In the past year, the 26 members of the European Defence Agency (EDA) have spent €186 billion on their militaries.
But what is all that spending worth when even a few thousand refugees camping out in Belarus reveal how fragile and vulnerable Europe’s external borders are?
After simmering for many months, the Belarusian-organised refugee crisis is heating up in the Eastern European cold.
In August, I wrote about how the “last dictator of Europe,” Alexander Lukashenko, threatened Lithuania with a wave of refugees (European Dictator’s cynical game, 11 August 2021).
Lukashenko has since shifted his attention from Lithuania to Poland. While doing so, he enlisted the aid of another long-time foe of the European Union, Turkey’s President Recep Tayyip Erdoğan.
The two authoritarian leaders delighted in their tried-and-tested method of inflicting a blow on the EU’s security with minimal risk and effort.
The way it worked was a matter of two evil minds thinking alike. Turkey played a crucial role in Europe’s great refugee crisis of 2015, when more than a million migrants made their way into the EU. Initially, it helped refugees cross into Greece. It then stopped the exodus after receiving payments from Brussels.
Back then, Erdoğan learned how easily the EU could be blackmailed with refugees. After that, he kept pondering publicly whether to open the floodgates again. The threat to the EU was considerable.
Lukashenko took inspiration from Erdoğan’s playbook. In response to intense international pressure and after his manipulated re-election in 2020, he not only utilised Erdoğan’s refugee idea as a weapon.
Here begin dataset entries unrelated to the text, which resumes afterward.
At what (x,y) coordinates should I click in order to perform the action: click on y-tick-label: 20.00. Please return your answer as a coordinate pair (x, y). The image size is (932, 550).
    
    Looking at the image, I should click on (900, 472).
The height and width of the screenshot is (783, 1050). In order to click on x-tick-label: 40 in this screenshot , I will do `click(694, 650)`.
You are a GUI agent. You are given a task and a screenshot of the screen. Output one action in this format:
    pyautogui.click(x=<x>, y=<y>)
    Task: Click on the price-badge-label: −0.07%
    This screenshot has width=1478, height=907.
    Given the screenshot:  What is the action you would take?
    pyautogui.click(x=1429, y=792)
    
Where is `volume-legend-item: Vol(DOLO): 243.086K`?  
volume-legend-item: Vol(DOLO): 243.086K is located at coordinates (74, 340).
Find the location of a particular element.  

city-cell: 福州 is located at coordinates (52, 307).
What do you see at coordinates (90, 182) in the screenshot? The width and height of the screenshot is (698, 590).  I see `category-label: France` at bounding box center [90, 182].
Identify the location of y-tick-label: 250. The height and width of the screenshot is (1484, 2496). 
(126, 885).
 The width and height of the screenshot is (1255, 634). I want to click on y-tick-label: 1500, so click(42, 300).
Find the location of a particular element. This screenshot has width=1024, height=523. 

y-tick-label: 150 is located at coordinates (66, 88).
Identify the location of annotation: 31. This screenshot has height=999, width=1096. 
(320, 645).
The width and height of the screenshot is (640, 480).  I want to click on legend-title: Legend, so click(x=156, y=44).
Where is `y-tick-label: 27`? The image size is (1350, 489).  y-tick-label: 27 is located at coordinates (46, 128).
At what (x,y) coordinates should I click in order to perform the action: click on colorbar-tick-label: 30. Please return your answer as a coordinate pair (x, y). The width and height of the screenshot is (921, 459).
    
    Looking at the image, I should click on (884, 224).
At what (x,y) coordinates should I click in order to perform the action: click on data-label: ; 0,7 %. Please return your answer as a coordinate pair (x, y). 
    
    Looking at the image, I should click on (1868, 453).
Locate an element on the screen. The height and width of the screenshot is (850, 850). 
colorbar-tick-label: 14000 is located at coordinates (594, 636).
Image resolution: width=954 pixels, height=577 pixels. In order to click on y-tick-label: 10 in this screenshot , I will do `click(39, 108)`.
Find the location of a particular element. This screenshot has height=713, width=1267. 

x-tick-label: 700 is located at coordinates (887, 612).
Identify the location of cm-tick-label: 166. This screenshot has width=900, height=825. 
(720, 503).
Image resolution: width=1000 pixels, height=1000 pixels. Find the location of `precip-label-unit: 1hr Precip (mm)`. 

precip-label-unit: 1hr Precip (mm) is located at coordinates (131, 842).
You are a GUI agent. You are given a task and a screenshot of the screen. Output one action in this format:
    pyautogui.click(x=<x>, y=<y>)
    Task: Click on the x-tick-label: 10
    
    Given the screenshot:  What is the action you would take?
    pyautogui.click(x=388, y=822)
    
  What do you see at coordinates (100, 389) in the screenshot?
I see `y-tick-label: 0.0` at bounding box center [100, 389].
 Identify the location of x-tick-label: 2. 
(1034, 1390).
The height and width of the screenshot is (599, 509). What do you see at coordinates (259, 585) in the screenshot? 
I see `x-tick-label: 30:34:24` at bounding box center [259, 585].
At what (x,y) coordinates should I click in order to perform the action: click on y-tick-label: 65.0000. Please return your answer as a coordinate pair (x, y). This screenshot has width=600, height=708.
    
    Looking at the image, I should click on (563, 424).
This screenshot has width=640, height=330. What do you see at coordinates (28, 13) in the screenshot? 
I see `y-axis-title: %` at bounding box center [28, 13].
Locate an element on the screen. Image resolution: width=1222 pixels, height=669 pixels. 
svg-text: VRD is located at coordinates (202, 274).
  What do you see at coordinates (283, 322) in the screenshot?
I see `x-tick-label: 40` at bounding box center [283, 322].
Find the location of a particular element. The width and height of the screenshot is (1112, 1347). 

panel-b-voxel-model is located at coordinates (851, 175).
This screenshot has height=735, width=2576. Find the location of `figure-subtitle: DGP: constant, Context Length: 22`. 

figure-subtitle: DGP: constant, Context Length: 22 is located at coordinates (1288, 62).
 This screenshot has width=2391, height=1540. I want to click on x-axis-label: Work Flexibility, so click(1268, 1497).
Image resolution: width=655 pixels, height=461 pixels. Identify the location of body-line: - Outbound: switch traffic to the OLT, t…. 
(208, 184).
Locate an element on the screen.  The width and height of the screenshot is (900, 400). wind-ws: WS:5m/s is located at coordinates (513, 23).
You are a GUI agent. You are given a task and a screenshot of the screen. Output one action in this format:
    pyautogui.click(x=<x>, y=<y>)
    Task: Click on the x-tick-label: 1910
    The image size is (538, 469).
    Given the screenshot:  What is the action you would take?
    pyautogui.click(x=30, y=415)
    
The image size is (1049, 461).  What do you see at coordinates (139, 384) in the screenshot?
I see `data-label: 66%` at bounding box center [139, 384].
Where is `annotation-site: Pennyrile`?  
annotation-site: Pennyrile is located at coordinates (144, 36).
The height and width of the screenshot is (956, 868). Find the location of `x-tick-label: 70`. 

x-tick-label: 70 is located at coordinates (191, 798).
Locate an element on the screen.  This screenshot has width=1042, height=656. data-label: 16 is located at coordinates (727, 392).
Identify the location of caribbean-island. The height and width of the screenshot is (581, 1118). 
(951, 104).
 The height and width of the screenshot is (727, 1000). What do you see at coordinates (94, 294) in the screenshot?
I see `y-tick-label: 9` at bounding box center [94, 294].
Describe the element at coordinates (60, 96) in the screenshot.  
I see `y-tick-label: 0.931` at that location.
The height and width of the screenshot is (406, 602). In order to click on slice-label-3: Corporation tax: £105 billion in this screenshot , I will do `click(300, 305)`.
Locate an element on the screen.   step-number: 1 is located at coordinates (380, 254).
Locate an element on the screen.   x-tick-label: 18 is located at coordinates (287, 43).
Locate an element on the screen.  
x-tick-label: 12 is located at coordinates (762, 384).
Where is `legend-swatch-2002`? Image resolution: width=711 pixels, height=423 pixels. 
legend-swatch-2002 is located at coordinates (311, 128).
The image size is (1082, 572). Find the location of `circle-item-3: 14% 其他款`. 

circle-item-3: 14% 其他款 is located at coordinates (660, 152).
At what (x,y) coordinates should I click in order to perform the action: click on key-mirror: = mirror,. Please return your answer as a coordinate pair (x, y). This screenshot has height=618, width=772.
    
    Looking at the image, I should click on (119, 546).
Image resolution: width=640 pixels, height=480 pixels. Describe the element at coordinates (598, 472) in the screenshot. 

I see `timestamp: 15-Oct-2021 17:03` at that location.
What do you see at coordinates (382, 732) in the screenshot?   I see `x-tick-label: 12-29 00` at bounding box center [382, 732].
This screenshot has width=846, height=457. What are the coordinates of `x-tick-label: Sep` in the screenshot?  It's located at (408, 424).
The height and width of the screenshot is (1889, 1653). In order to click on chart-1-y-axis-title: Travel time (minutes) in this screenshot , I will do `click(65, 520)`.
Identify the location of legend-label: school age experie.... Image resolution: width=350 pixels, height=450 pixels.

He even cooperated with Turkey by flying them in via Istanbul, on Turkish Airlines.
Well, at least that practice has stopped now. Middle Eastern citizens were banned from flying to Belarus from Turkish airports by the Erdoğan regime on Friday.
The Turkish government thus showed how deeply involved it had been in people trafficking, despite claiming it had nothing to do with the Belarusian refugee crisis. The decision followed pressure from the EU Commission in Brussels, which could lead to speculation about how much the EU might have paid Turkey this time.
Still, Erdoğan will watch with glee as his Belarusian counterpart once again exposes the weakness of the EU. And because the spotlight is now on Poland, the politics have also escalated from the beginning of the crisis. It is all even more complicated now.
The Poles’ historical trauma is the security of their borders. Poland is understandably nervous about Belarus testing its defences to its east. Many observers suspect Russia’s Vladimir Putin is behind the provocation.
So not surprisingly, Poland’s Prime Minister Mateusz Morawiecki is thinking of calling a NATO meeting to declare the refugee crisis an assault on his country’s territorial integrity – just one step short of calling for collective defence.
But would triggering the substantial military machinery of NATO and the European Defence Agency be the appropriate way of dealing with the Belarusian provocation?
It is not a traditional defence case. There are no soldiers involved in crossing over into foreign territory. This is not a repeat of Crimea, where Russian troops invaded and took over.
The refugees trying to cross the Belarus-Poland border are not even planning to stay in Poland. Their final destinations are more likely to be countries like Germany and Sweden, which took most refugees in 2015.
It is therefore not a test of Poland’s territorial integrity, at least not in the military sense, although it may feel that way to many Poles. In reality, what is happening is a test of the EU’s refugee policy. There are many ways it can fail, and virtually no way in which it will succeed.
There is no way that the EU can close its external borders and ignore the plight of those desperate refugees now suffering in the cold. That would make a mockery of the EU’s often proclaimed values. The situation would be another humanitarian catastrophe on European soil, much like the dreadful conditions in Greek refugee camps (Rocks and hard places in EU refugee policy, 23 September 2020).
To live up to its values, the EU would have to accept a few thousand refugees and then redistribute them among its members. But it cannot do that either.
There is no political consensus between EU members about accepting such large numbers of refugees. Countries such as Poland, Hungary, and Austria would rebel against it.
Even if the EU declared the refugees’ entry as a one-time event and then sealed its borders, what would prevent Belarus from flying in more refugees? On his territory, Lukashenko can create as many humanitarian disasters as he likes. Would the EU have to give in to moral pressure each time?
Only one thing is certain in the current crisis: the EU must stay united. To drive it apart would only serve Lukashenko, Erdoğan and Putin’s interests.
Providing Poland with border defence support is therefore a first step in uniting the EU - no matter how hostile Poland regularly behaves towards Brussels. And no matter how little such defence support really achieves.
Beyond that, the EU has few good options. As long as its internal position on the refugee question is not agreed, it will always be vulnerable to external pressure and blackmail.
And that is what it comes down to: a political, not a military question.
Which, sadly, makes it a lot harder to answer.